[[ The input open ]]

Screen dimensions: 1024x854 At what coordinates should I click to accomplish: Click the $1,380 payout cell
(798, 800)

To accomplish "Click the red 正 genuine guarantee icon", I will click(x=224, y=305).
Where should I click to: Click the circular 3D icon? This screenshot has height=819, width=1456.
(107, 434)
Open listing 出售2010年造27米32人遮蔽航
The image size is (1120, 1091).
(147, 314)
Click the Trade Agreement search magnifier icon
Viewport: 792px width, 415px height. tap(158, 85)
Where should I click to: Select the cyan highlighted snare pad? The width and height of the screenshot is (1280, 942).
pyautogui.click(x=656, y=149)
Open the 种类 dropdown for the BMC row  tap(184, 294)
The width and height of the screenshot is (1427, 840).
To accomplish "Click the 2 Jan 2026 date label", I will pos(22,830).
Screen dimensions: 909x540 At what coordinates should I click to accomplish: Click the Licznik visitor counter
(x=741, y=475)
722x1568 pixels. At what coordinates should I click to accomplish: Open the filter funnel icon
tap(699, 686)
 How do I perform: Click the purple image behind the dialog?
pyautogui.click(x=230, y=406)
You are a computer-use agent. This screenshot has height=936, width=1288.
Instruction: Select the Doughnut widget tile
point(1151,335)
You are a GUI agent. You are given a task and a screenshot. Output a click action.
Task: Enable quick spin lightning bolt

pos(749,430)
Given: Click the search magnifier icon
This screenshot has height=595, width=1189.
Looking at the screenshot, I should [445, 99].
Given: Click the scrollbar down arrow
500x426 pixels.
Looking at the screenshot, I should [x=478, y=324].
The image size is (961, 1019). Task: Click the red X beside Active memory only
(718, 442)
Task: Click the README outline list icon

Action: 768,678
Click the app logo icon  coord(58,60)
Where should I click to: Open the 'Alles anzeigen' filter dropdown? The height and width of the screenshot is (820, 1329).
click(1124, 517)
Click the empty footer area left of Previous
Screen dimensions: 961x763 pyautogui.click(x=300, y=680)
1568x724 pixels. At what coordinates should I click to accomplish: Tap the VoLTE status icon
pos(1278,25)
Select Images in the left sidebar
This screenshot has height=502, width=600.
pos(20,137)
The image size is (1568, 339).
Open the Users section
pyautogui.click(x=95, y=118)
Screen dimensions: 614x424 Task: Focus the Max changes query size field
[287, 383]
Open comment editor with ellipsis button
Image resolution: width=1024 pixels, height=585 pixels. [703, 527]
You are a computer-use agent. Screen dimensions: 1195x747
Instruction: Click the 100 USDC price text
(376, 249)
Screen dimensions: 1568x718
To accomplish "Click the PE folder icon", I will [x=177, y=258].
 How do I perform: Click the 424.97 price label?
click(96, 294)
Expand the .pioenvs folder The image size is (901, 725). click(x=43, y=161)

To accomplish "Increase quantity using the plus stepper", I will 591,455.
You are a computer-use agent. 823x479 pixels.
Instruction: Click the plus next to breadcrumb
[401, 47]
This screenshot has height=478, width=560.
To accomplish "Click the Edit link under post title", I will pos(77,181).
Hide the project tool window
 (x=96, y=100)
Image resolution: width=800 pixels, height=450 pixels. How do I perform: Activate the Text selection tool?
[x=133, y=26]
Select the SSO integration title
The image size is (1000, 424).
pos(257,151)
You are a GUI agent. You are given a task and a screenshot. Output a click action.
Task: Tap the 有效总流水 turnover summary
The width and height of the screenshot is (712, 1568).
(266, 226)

[[ The input closed ]]

What you have to do:
Your task is to gather all lines from the entries above that hold the word "computer".

Exercise response:
You are a computer-use agent. This screenshot has height=936, width=1288.
You are a computer-use agent. Screen dimensions: 1195x747
You are a computer-use agent. 823x479 pixels.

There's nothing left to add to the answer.